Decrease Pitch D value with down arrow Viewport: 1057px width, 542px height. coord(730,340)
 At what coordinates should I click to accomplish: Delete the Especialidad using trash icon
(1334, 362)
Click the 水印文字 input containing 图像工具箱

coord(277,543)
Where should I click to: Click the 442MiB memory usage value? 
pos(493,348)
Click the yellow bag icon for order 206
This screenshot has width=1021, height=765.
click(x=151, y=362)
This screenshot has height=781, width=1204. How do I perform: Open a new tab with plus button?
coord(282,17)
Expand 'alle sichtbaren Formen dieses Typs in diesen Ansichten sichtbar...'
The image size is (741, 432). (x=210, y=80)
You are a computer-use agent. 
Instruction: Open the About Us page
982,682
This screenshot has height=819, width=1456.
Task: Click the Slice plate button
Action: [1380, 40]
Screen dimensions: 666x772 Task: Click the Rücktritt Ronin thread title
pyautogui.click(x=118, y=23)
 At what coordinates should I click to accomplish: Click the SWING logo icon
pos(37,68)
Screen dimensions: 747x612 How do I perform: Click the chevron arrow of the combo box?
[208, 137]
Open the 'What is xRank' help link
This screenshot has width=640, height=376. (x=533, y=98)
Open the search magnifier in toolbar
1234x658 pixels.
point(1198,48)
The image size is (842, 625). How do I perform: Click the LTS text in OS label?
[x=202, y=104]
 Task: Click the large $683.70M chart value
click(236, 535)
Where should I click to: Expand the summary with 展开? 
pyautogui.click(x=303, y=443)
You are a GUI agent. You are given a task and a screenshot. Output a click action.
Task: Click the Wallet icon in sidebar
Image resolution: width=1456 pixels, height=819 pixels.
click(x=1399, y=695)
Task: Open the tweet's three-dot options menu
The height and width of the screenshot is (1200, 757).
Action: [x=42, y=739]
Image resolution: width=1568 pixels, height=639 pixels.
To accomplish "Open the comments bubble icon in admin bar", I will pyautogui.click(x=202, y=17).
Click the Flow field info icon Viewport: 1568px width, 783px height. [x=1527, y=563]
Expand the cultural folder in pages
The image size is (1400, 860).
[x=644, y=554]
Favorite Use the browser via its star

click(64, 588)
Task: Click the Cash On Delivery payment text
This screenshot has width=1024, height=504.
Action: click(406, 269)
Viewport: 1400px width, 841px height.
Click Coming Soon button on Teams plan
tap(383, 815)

What you need to do
Count the lines in the rows above that contain the word "icon", with case counting, and give only the number.

Answer for the task
6